Date: Mon 05 Jul 2021

This Spanish translation of Riddle 23 from the Exeter Book is by Carlos M. Cepero. Carlos is an architect who was born, raised and lives in Rosario, Argentina. He studied English and German at and after school, is a ravenous reader and a declared Britophile. He is passionate about medieval literature, especially Old English and Old Norse literature. Thank you for your translation, Carlos!

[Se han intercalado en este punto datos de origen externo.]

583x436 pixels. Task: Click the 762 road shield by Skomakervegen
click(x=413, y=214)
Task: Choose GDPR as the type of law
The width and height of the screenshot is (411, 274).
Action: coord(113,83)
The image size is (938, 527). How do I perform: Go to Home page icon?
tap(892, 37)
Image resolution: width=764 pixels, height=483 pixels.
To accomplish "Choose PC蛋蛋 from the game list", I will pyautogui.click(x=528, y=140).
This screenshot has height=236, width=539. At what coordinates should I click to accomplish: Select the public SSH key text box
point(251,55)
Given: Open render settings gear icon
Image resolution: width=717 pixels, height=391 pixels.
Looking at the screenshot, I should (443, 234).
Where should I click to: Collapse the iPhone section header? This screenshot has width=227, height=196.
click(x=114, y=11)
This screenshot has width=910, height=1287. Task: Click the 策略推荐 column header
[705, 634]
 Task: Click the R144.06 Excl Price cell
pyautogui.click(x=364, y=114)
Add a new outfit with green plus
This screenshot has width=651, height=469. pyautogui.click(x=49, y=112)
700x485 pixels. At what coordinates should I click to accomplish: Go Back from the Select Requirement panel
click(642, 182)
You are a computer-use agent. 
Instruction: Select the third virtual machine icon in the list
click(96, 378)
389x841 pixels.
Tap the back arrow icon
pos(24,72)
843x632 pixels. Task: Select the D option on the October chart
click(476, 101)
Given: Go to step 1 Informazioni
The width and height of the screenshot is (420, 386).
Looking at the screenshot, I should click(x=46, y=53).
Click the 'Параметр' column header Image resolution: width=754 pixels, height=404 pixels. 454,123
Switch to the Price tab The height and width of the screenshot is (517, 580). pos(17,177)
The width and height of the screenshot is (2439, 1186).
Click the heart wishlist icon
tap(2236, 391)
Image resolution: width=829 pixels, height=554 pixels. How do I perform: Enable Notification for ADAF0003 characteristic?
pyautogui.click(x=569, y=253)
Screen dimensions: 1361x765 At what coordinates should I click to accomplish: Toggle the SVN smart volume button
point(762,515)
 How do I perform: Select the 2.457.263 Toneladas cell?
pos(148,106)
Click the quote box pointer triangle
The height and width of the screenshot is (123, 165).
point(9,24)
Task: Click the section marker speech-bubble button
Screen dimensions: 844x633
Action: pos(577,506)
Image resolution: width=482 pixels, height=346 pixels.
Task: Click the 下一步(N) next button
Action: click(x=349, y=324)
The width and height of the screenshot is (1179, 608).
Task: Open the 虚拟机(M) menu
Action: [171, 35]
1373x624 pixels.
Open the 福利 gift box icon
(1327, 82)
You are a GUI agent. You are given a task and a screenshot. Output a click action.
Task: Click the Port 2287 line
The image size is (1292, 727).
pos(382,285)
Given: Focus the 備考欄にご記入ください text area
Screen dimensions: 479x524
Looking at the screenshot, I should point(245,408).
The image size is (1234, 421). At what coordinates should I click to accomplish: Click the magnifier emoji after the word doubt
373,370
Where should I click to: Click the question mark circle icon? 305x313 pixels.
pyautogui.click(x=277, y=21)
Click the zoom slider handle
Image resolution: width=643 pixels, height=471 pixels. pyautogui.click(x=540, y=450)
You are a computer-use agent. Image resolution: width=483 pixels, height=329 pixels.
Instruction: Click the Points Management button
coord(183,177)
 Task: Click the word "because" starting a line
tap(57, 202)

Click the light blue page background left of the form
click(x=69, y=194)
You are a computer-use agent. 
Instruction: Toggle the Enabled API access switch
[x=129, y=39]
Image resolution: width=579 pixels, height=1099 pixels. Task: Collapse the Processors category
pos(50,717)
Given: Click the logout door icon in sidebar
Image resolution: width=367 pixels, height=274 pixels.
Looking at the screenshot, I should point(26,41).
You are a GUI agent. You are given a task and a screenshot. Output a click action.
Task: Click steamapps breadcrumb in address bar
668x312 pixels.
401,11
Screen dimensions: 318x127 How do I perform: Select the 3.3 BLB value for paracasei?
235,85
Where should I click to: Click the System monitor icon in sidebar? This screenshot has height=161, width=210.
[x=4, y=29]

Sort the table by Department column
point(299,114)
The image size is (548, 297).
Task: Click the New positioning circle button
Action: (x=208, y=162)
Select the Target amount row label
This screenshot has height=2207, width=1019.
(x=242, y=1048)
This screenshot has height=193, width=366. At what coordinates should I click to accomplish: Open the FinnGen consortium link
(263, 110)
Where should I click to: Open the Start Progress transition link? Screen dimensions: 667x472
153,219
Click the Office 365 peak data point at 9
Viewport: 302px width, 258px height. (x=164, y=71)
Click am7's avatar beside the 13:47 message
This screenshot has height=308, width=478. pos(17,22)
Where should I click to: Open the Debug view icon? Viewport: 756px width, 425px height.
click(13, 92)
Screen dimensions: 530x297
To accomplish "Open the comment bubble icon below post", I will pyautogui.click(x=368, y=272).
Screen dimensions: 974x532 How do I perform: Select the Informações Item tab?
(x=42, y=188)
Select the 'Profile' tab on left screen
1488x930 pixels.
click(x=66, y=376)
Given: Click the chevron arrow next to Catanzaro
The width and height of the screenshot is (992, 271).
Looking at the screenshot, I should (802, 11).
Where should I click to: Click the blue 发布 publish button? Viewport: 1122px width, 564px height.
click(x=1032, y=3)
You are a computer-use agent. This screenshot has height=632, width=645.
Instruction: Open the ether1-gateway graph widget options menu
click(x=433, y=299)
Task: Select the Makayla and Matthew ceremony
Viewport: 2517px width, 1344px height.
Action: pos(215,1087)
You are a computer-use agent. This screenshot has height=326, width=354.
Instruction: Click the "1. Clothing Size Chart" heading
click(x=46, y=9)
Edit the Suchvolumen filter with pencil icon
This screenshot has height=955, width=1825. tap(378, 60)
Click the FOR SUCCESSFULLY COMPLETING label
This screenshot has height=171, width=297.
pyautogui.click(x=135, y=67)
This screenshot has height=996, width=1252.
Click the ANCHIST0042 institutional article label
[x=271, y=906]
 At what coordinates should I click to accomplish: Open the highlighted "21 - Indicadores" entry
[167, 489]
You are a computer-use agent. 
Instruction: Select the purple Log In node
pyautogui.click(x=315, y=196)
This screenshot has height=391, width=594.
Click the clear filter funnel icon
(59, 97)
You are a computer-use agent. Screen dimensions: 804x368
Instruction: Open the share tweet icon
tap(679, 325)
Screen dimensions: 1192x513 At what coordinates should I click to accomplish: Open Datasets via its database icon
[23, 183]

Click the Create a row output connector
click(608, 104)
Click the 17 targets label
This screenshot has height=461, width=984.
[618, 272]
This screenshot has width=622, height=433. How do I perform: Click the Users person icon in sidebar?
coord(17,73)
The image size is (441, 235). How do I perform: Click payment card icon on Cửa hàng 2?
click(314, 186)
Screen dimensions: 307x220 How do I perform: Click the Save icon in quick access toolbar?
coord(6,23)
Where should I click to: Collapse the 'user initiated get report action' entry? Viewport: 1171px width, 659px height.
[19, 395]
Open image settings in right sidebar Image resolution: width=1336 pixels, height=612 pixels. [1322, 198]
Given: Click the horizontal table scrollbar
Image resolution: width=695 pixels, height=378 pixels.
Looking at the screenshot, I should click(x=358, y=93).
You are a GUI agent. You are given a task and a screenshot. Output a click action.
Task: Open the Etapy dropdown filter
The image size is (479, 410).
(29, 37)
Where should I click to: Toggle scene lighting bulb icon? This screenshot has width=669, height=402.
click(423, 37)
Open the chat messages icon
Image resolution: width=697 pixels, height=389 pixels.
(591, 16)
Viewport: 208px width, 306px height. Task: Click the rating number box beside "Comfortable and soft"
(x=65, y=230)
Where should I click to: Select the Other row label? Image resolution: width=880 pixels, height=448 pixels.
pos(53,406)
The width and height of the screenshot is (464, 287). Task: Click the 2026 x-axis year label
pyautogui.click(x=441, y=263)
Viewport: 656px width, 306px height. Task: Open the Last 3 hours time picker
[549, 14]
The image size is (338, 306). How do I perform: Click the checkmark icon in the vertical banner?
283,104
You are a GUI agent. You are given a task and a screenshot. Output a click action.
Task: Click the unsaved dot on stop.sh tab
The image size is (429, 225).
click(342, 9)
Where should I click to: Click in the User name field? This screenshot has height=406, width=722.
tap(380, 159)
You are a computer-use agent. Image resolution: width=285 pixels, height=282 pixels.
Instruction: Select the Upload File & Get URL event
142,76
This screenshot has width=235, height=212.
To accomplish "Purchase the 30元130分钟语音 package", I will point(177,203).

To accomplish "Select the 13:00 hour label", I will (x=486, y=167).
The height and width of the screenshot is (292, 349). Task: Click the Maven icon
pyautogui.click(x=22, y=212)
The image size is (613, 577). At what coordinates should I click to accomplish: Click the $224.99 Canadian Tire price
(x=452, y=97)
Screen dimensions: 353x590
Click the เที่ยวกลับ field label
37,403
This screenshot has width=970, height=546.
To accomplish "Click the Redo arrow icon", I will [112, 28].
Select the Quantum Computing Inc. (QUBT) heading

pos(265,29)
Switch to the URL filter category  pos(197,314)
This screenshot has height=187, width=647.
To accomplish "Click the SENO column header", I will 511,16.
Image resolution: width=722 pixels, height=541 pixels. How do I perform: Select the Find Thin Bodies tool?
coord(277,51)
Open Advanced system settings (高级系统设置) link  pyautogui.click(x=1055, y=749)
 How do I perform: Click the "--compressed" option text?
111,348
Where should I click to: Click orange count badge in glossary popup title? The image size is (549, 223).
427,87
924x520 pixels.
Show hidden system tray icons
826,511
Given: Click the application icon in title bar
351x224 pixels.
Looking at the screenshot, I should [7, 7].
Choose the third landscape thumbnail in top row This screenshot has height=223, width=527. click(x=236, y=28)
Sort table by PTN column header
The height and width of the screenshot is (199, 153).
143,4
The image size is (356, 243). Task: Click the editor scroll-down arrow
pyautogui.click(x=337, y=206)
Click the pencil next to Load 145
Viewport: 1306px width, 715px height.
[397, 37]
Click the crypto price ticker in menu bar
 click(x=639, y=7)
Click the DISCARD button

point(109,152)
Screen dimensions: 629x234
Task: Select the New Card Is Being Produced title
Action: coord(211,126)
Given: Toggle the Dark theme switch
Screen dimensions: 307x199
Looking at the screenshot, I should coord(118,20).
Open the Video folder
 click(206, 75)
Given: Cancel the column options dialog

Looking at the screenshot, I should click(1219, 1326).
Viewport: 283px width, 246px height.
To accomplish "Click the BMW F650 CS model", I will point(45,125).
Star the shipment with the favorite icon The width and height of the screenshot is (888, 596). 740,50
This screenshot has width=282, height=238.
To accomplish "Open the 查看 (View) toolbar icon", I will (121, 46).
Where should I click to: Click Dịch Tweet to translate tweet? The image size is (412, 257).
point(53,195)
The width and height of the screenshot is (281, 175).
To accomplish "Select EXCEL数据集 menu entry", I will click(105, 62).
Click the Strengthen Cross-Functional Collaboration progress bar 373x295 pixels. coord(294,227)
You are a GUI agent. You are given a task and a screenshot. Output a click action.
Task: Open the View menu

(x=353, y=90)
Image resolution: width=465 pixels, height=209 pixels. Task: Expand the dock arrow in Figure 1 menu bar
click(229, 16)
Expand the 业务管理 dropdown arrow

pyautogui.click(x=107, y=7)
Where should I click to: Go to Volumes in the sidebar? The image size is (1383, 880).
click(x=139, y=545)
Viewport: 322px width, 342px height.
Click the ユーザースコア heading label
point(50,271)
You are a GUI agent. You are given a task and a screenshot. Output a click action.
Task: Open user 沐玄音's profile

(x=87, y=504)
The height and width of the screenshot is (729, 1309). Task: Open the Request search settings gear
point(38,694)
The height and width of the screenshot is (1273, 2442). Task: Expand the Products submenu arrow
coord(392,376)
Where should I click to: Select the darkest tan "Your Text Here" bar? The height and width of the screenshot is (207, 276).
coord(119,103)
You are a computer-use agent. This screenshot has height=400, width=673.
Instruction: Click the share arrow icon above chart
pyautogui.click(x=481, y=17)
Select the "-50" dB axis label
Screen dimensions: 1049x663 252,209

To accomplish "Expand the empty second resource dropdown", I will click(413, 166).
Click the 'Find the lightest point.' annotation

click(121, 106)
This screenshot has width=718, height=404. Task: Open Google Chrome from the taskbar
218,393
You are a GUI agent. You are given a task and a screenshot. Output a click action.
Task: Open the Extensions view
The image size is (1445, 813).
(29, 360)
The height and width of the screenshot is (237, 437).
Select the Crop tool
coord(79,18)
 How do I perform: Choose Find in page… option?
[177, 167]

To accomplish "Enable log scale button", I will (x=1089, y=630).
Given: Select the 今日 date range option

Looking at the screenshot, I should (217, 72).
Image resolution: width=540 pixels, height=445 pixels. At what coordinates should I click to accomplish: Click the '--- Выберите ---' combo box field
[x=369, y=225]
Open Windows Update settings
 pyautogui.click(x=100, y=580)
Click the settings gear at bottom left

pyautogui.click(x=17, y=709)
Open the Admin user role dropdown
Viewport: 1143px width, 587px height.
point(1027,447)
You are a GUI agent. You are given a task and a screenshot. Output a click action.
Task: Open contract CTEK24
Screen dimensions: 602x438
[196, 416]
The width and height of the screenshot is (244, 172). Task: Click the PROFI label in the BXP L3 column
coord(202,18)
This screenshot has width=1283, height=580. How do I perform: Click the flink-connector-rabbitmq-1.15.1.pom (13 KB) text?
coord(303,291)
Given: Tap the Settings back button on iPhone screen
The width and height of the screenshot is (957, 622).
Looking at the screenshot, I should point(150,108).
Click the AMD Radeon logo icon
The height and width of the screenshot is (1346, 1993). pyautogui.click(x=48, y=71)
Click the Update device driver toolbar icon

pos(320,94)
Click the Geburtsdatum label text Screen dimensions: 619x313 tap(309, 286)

Esta traducción al español del Acertijo 23 del Libro de Exeter es de Carlos M. Cepero. Carlos es un arquitecto que nació, creció y vive en Rosario, Argentina. Estudió inglés y alemán en y después de la escuela, es un lector voraz y un britófilo declarado. Es un apasionado de la literatura medieval, especialmente la literatura antigua inglesa y nórdica antigua. ¡Gracias por tu traducción, Carlos!



Original text:

Agof is min noma      eft onhwyrfed;
ic eom wrætlic wiht      on gewin sceapen. (1)
Þonne ic onbuge,      ond me of bosme fareð
ætren onga,     ic beom eallgearo
5     þæt ic me þæt feorhbealo     feor aswape.
Siþþan me se waldend,     se me þæt wite gescop,
leoþo forlæteð,     ic beo lengre þonne ær,
oþþæt ic spæte,      spilde geblonden,
ealfelo attor     þæt ic ær geap.
10     Ne togongeð þæs     gumena hwylcum,
ænigum eaþe      þæt ic þær ymb sprice,
gif hine hrineð     þæt me of hrife fleogeð,
þæt þone mandrinc      mægne geceapaþ,
fullwered fæste      feore sine.
15     Nelle ic unbunden      ænigum hyran
nymþe searosæled.     Saga hwæt ic hatte.

Translation:

Ocra es my nombre del revés;
soy una maravillosa criatura, creada para la lid. (1)
Cuando soy arqueado, y de mi seno vuela
el ponzoñoso aguijón, estoy presto
5     a llevar lejos el mortal mal.
Cuando mi manipulador, que me destinó a ese tormento,
suelta mis miembros, soy más luengo que antes,
hasta que escupo, ciego de destrucción,
el maligno veneno que antes ingerí.
10     Eso de lo cual platico
no deja fácilmente indemne a nadie
a quien acaricie aquello que vuela de mi vientre;
tal es así que compra el veneno con su fortaleza,
una compensación pagada con su vida.
15     Suelto no obedeceré a nadie
salvo atado diestramente. Decid cómo me llamo.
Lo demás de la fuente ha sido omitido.